Last season they performed, among others, at Rainy Days Festival in Luxembourg, hcmf, Kalv Festival and travelled to California for a residence at Stanford University.
In 2017 they curated, produced & performed Cut & Splice Festival which took place in Manchester in March, in collaboration with Sound and Music and BBC Radio 3.
Besides playing new music members of Distractfold can be found dancing salsa, working at the helpline of the Samaritans, collecting anything with cat imagery, stroking cats, watching cat youtube videos, folding origami, obsessively worrying about bubble wrap not being recyclable and researching natural medicine.

http://www.distractfold.co.uk

Barblina Meierhans

Barblina Meierhans (*1981, Switzerland) creates works in the disciplines of instrumental composition, music theatre and installations. She reduces rather than elaborates and seeks to discover the essence of a sound-related situation. It is in this specific regard that their farthest-reaching abstract links are forged.

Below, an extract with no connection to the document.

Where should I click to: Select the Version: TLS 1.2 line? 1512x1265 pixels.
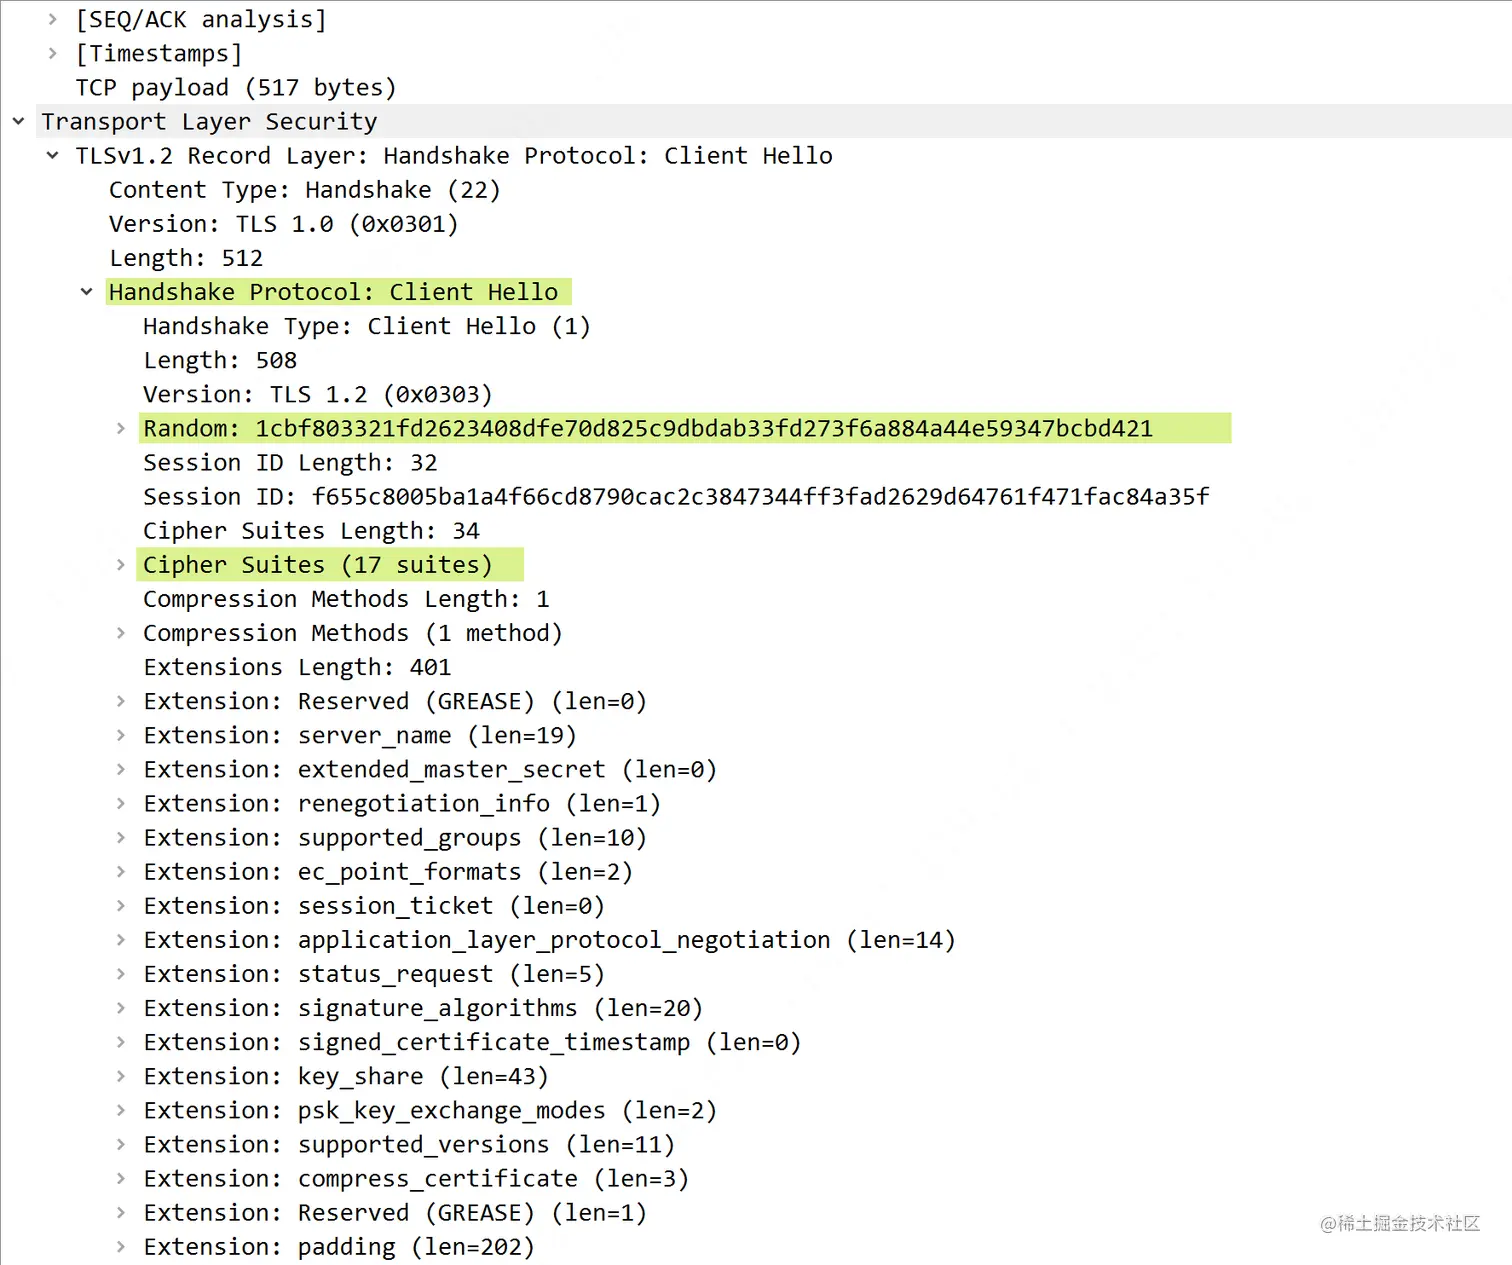(x=316, y=394)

Barblina Meierhans studied composition, violin, viola and experimental musictheatre at Zurich and Bern University of Arts and Dresden University of Music. She has been inspired in her composition work by Mark Andre, Manos Tsangaris, Franz Martin Olbrisch, Georges Aperghis and Xavier Dayer. Further studies in transdisciplinarity.

Hanna Hartman

Hanna Hartman is a Swedish sound artist living in Berlin. She has been awarded the Prix Europa 1998, the Karl-Sczuka-Prize 2005, the Phonurgia Nova Prize 2006 & 2016 and the Rosenberg Prize 2011. From 2007-08 she was composer-in-residence for Swedish Radio. Her work for Cut & Splice is a world premiere and a major new commission for Distractfold, with whom she has a long-term working relationship, in which amplified everyday objects reveal their hidden sonorities in unexpected, beautiful, intimate ways.